• **Extrait choisi**
****************

Dans les années 1990, suite à l‘effondrement du bloc soviétique, tout semblait indiquer que le modèle démocratique allait se généraliser dans le monde. Mais ce ne fut pas le cas… L’humanité se trouve aujourd’hui dans une impasse. Car c’est une autre forme de pouvoir social qui piège notre monde et impacte de façon profonde nos comportements.

Comprendre la société dans laquelle nous vivons, c’est un pas vers la solution pour échapper à la mercatocratie, nous explique le Pr Dessertine.

Anne Gillet - Vous identifiez la forme inédite de pouvoir qui s’impose à nous depuis deux siècles comme une mercatocratie, qui a son dynamisme propre, capitalisme étant un terme inadapté et ploutocratie n’étant pas suffisant. Pouvez-vous expliquer ?

Pierre-Jean Dessertine - J’ai introduit cette notion de « mercatocratie » comme le mot juste pour désigner notre problème contemporain dans un livre précédent en 2010, Pourquoi l’homme épuise-t-il sa planète ? Pourquoi pas capitalisme ? Parce que le capitalisme est une désignation liée à la théorie marxiste et qui s’attachait surtout à la production des marchandises et au marchand, l’intermédiaire qui permet la transaction et qui détermine une équivalence par la monnaie entre les biens échangés. En utilisant la notion de mercatocratie, on veut mettre l’accent moins sur le marchand et plus sur le marché lui-même. Car le marché devient un problème social quand le marchand ne vise pas seulement le service de l’échange, mais essaie de faire le plus d’argent possible. Cette attitude existait déjà en Grèce, au IVe siècle av. J.-C. Aristote la condamne et la nomme « chrématistique ». La mercatocratie, c’est la systématisation de cette attitude « chrématistique » de faire de l’argent pour l’argent, et qui envahit l’époque moderne à partir du XVIIIe siècle. Cette attitude en est arrivée à devenir tellement importante et dominante qu’elle a pris le pouvoir politique et a organisé notre société.

****************

• **Contenu des données**
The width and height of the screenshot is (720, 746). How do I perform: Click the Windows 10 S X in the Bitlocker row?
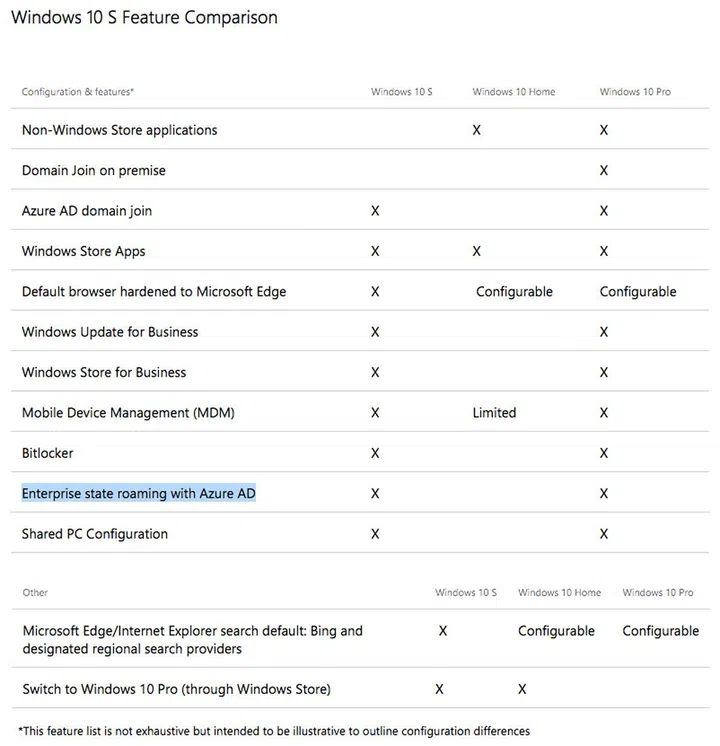pyautogui.click(x=375, y=453)
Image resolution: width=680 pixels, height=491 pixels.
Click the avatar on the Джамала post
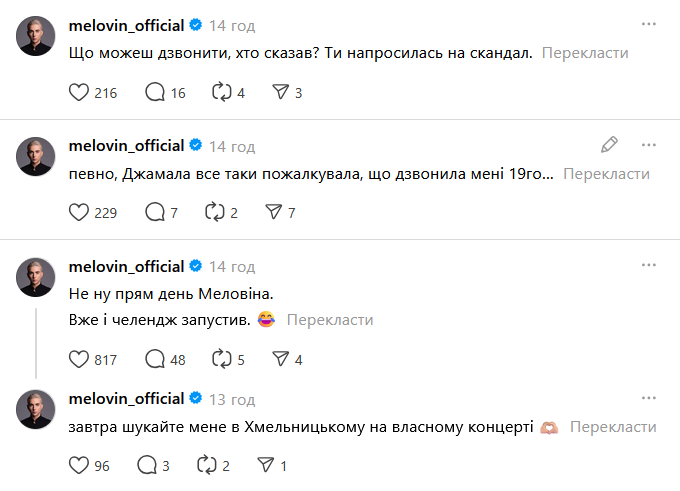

****************

• **Consigne 1**
D'après l'extrait sur la mercatocratie, quel nom Aristote donne-t-il à l'attitude qui consiste à faire le plus d'argent possible ?
• **Consigne 2**
Dans l'extrait sur la mercatocratie, résumez sous forme de liste le paragraphe commençant par « Pierre-Jean Dessertine - J'ai introduit », en conservant ses informations essentielles.
• **Consigne 3**
Extrayez de l'extrait sur la mercatocratie tout le passage qui va de « Dans les années » jusqu'à « profonde nos comportements. ».

• **Réponse 1**
Aristote la nomme « chrématistique ».

• **Réponse 2**
- Pierre-Jean Dessertine a introduit la notion de « mercatocratie » en 2010, dans son livre *Pourquoi l'homme épuise-t-il sa planète ?*
- Il écarte le terme « capitalisme », lié à la théorie marxiste et centré sur la production des marchandises et sur le marchand.
- La notion de mercatocratie met l'accent sur le marché lui-même plutôt que sur le marchand.
- Le marché devient un problème social quand le marchand cherche à faire le plus d'argent possible au lieu de servir l'échange.
- Cette attitude existait déjà en Grèce au IVe siècle av. J.-C. ; Aristote la condamne et la nomme « chrématistique ».
- La mercatocratie est la systématisation de cette attitude, qui envahit l'époque moderne à partir du XVIIIe siècle.
- Devenue dominante, cette attitude a pris le pouvoir politique et organisé notre société.

• **Réponse 3**
Dans les années 1990, suite à l‘effondrement du bloc soviétique, tout semblait indiquer que le modèle démocratique allait se généraliser dans le monde. Mais ce ne fut pas le cas… L’humanité se trouve aujourd’hui dans une impasse. Car c’est une autre forme de pouvoir social qui piège notre monde et impacte de façon profonde nos comportements.